● **Kutipan Teks**
........
Mendekonstruksi Pengaturan Alih Fungsi Lahan, Ayik Christina Efata Raih Doktor di Untag Semarang

SEMARANG (Jatnengdaily.com) – Dekonstruksi hukum adalah suatu tindakan untuk mengubah / menganalisis untuk menemukan makna sebenarnya dalam pengaturan alih fungsi lahan pertanian ke nonpertanian pangan diperlukan untuk menjamin kepastian hukum dan berkelanjutan lahan pertanian sebagai sumber pangan.

Namun saat ini, ketidakselarasan antara Perda tentang Lahan Pertanian Pangan Berkelanjutan (LP2B) dengan Rencana Tata Ruang Wilayah (RTRW) menimbulkan tumpang tindih regulasi dan ketidakpastian hukum, terutama dalam perizinan.

Dalam Pasal 75 UU No. 41 Tahun 2009 tentang Perlindungan Lahan Pertanian Pangan Berkelanjutan justru memperpanjang ketidakpastian ini karena pemerintah daerah masih mengandalkan ketentuan peralihan tersebut, sementara alih fungsi lahan terus meningkat tanpa terkendali.

Hal itu diungkapkan Ayik Christina Efata, SH, MKn dalam penelitian disertasinya yang berjudul “Dekonstruksi Hukum Dalam Pengaturan Alih Fungsi Lahan Untuk Menjamin Kepastian Hukum” pada ujian terbuka promosi doktor yang digelar oleh Program Studi Hukum Program Doktor (PSHPD) Fakultas Hukum Untag Semarang, belum lama ini.

Melalui bimbingan yang intensif oleh Promotor Prof. Dr. Retno Mawarini Sukmariningsih, SH. MHum, dan Ko-Promotor Dr. RR. Widyarini Indriasti W, SH. MHum, telah mengantarkan Ayik Christina Efata lulus sebagai doktor yang ke-130, yang memperoleh indeks prestasi sebesar 3,90 dengan predikat cumlaude, yang ditempuh selama 2 tahun, 6 bulan, 17 hari.
........
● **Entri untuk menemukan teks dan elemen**

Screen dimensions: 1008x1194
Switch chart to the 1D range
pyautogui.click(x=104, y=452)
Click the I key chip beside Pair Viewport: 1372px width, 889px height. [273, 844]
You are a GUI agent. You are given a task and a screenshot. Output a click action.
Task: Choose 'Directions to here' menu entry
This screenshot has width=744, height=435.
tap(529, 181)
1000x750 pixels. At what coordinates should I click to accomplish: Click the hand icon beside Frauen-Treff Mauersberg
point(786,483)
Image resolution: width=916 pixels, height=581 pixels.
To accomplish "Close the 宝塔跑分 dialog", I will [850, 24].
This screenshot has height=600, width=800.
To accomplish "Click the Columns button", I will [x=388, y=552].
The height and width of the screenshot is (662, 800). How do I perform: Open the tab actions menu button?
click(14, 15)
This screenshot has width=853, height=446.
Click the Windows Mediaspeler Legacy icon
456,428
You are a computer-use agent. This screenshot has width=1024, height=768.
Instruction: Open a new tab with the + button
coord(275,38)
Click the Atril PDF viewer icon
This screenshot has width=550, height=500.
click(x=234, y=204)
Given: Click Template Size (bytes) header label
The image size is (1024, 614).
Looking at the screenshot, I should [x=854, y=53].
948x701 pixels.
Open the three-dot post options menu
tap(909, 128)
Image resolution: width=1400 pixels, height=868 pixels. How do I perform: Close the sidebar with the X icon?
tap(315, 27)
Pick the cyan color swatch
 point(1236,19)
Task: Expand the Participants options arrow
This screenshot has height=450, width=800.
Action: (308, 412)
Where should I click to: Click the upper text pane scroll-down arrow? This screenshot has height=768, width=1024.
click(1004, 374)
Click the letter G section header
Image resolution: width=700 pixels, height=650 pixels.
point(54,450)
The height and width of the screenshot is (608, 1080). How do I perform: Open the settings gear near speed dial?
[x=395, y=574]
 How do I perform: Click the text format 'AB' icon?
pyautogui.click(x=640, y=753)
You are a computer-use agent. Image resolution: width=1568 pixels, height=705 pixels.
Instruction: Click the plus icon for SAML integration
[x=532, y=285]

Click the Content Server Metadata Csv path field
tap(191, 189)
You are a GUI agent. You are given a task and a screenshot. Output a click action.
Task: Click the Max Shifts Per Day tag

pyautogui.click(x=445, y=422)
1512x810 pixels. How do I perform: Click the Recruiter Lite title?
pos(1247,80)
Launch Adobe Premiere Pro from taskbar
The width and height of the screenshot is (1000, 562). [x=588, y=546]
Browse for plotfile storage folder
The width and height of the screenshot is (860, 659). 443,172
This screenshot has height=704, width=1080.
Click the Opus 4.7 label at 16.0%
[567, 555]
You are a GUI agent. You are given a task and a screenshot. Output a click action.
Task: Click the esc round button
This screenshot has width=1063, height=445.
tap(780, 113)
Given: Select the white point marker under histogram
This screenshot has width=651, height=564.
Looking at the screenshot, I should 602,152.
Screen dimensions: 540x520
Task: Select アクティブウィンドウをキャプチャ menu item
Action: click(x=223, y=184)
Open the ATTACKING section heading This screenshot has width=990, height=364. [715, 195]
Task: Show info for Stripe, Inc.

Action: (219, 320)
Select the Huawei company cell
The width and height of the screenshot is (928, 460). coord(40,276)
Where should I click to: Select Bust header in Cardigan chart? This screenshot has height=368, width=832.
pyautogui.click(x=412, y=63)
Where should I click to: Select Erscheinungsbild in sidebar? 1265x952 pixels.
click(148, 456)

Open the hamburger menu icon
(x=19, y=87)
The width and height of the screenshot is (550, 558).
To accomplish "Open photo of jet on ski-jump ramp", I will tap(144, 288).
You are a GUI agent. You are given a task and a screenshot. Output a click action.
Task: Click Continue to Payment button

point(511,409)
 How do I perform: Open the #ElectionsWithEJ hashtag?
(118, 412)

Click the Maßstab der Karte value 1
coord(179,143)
........
● **Perintah Tugas**
Salin tanpa perubahan bagian berita tentang alih fungsi lahan, mulai dari "Dalam Pasal 75" dan berakhir pada "belum lama ini.". Gunakan hanya berita di atas sebagai sumber.

● **Jawaban Latihan**
Dalam Pasal 75 UU No. 41 Tahun 2009 tentang Perlindungan Lahan Pertanian Pangan Berkelanjutan justru memperpanjang ketidakpastian ini karena pemerintah daerah masih mengandalkan ketentuan peralihan tersebut, sementara alih fungsi lahan terus meningkat tanpa terkendali.

Hal itu diungkapkan Ayik Christina Efata, SH, MKn dalam penelitian disertasinya yang berjudul “Dekonstruksi Hukum Dalam Pengaturan Alih Fungsi Lahan Untuk Menjamin Kepastian Hukum” pada ujian terbuka promosi doktor yang digelar oleh Program Studi Hukum Program Doktor (PSHPD) Fakultas Hukum Untag Semarang, belum lama ini.